— Вы улыбаетесь? Вы не верите? — спросила она испуганно, мягко беря меня за руку.
— Нет, верю… Но этого мало: я еще и хорошо знаю вас.
— Что вы хотите сказать?
— То, что вы вообще никого не любили… Вы любите только жизнь… ничего больше.
Она откинулась на спинку дивана и, глядя куда-то вдаль своими большими, черными, сейчас расширенными глазами, словно впервые разбираясь в своей душе, медленно произнесла:
— Да… пожалуй… А ведь и в самом деле, я никого не любила… Как вы верно сказали!
День гас. Мария Диаман встала и опустила шторы.
— У меня какое-то скверное предчувствие…
— Отчего?
— Не знаю. А, да все равно! Давайте выпьем вина…
Она принесла бутылку Шамбертена, звонко раскупорила, налила в стаканы.
— Выпьем за мое полное прощение!
Я протянул мой стакан. Мы чокнулись, и она залпом выпила вино.

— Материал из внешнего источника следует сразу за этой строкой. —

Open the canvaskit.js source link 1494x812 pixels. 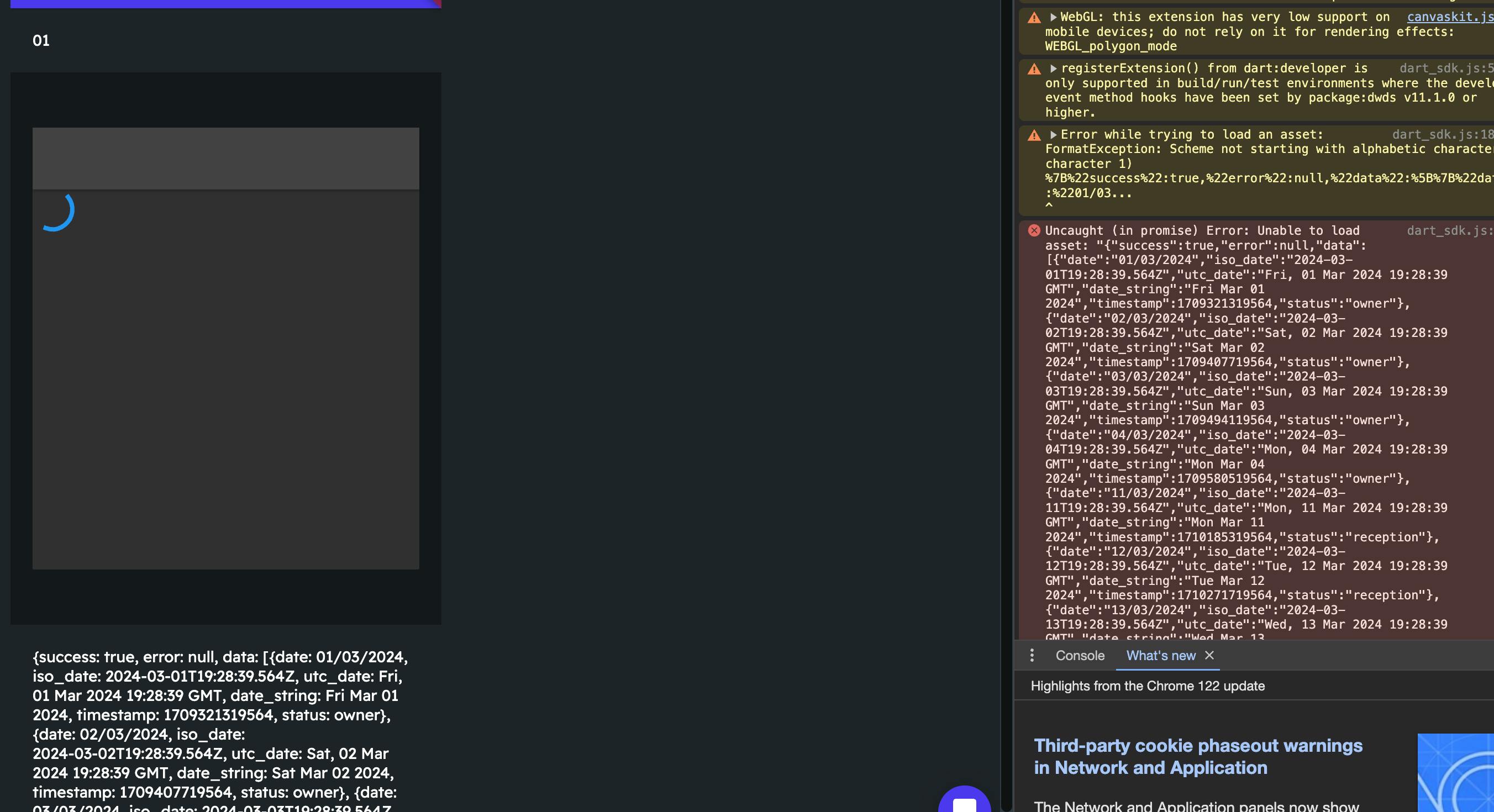coord(1449,17)
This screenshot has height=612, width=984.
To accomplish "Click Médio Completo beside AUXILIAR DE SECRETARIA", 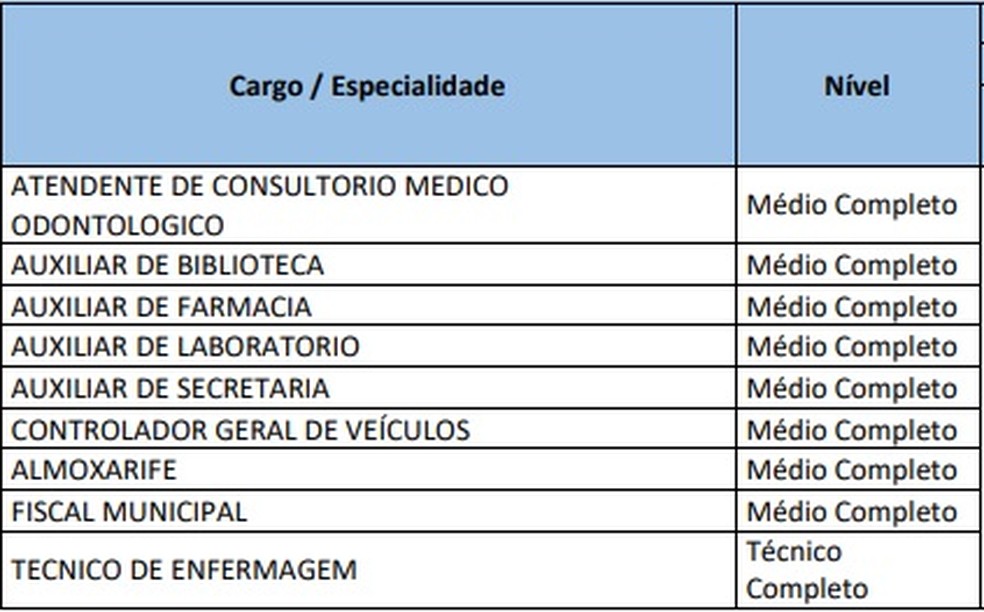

Неслышно, незаметно, странно мое сердце наполнилось тоже предчувствиями надвигающегося ужаса, чьей-то гибели и смерти.
И в ту же минуту предательская жалость к этой женщине тихо и сладко охватила мою душу. Никогда еще во всю мою жизнь я не испытывал такого страстного и победного желания спасти и помочь, как в этот вечереющий час, полный неожиданности, неясных томлений и необъяснимого раскаяния.
И вдруг мой слух уловил негромкие, сдерживаемые рыдания. Мария Диаман плакала.
И тогда, внезапно потеря в волю над собой, я опустился на колени пред этой несчастной женщиной, готовый утешить ее, как побитого и униженного ребенка.
Не знаю, не помню, не сознаю, как все это случилось, что сплело нас в этот страшный, огненный миг, соединивший в себе страсть, тоску, нежность, жестокость отмщения кому-то невидимому и ушедшему.
Порыв прошел.
Гладя мои волосы, Мари говорила мне о том, как она измучена, как ей жутко и пустынно жить, как до сих пор она чувствует, будто пощечину, эту пачку денег, брошенную мной в лицо ей, лежащей на полу в квартире Варташевского после его убийства.